Zu bearbeitende Aufgabe:
Wohin wurde das Thema im Forumsthread über ein Tool für boolesche Algebra verschoben?

Auszug aus Dokument:
—————

# Tool für Boolsche Algebra



## piotr2003 (6. Jul 2004)

Hallo,

ich suche seit tagen vergeblich ein Tool zum Auswerten Boolscher Ausdrücke (z.B.: erfüllt A die Bedingung (A v B) (=A oder B)? (Antwort ist ja)). Das Tool sollte beliebig viele Bedingung akzeptieren und am besten auch mit Strings operieren können (z.B.: M1x0 v B331). Ist suuuperwichtig und ich verzweifle langsam, da ich auch nicht weiss, wie ich so etwas komplexes in Java programmieren kann. Naja, ich hoffe ich bin mit diesem Thema bei den Anfängerfragen richtig (wusste nicht wo sonst hin damit); danke im Voraus,

mfg Piotr2003


----------



## Beni (7. Jul 2004)

Vielleicht sowas?:
http://www.inf.ethz.ch/~staerk/prop/


----------



## P3AC3MAK3R (7. Jul 2004)

Verschoben: Aufgaben und Gesuche.


----------



## piotr2003 (7. Jul 2004)

Dank dir Beni, 
mir ist aber wichtig das das Tool einen Boolschen Ausdruck mit True(1) oder False(0) evaluiert.
z.B. a = a||b  
result: 1


----------



## Dante (7. Jul 2004)

Also eigentlich brauchst du für die Aussagenlogik (ich weiss nicht genau was du mit den Strings meinst) doch nur einen kleinen Parser, der dir den String mit dem Ausdruck in eine Objektstruktur umsetzt.

—————

Bereitgestellte Angaben:

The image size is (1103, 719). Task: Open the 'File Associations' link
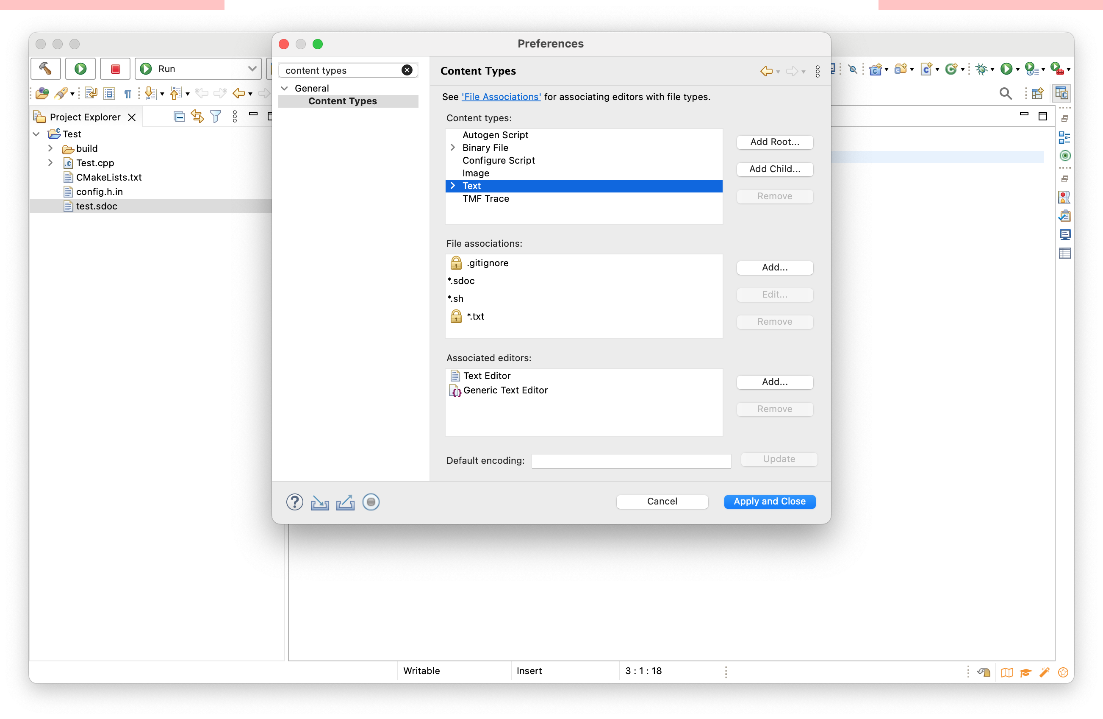click(501, 96)
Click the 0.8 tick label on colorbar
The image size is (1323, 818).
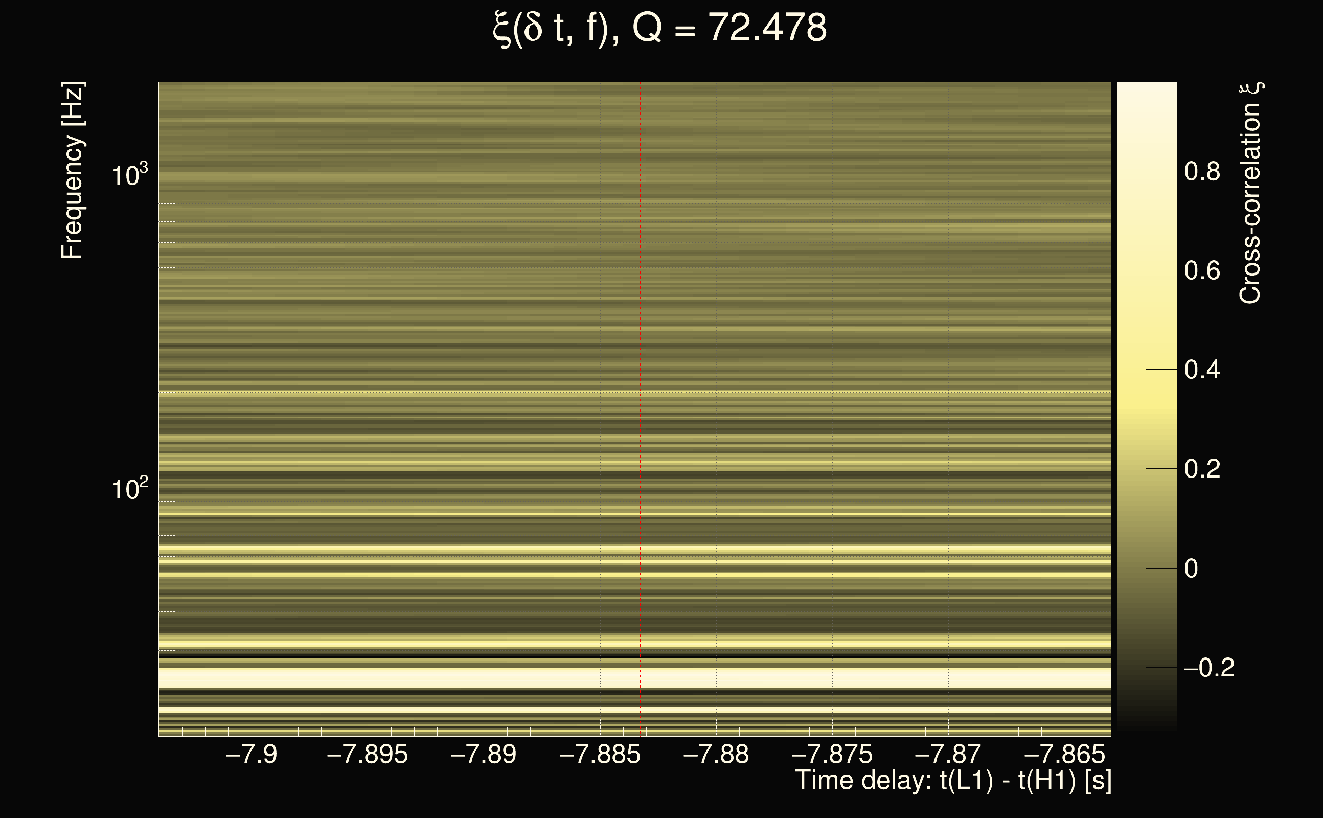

—————

Korrektes Ergebnis:
Das Thema wurde nach „Aufgaben und Gesuche“ verschoben.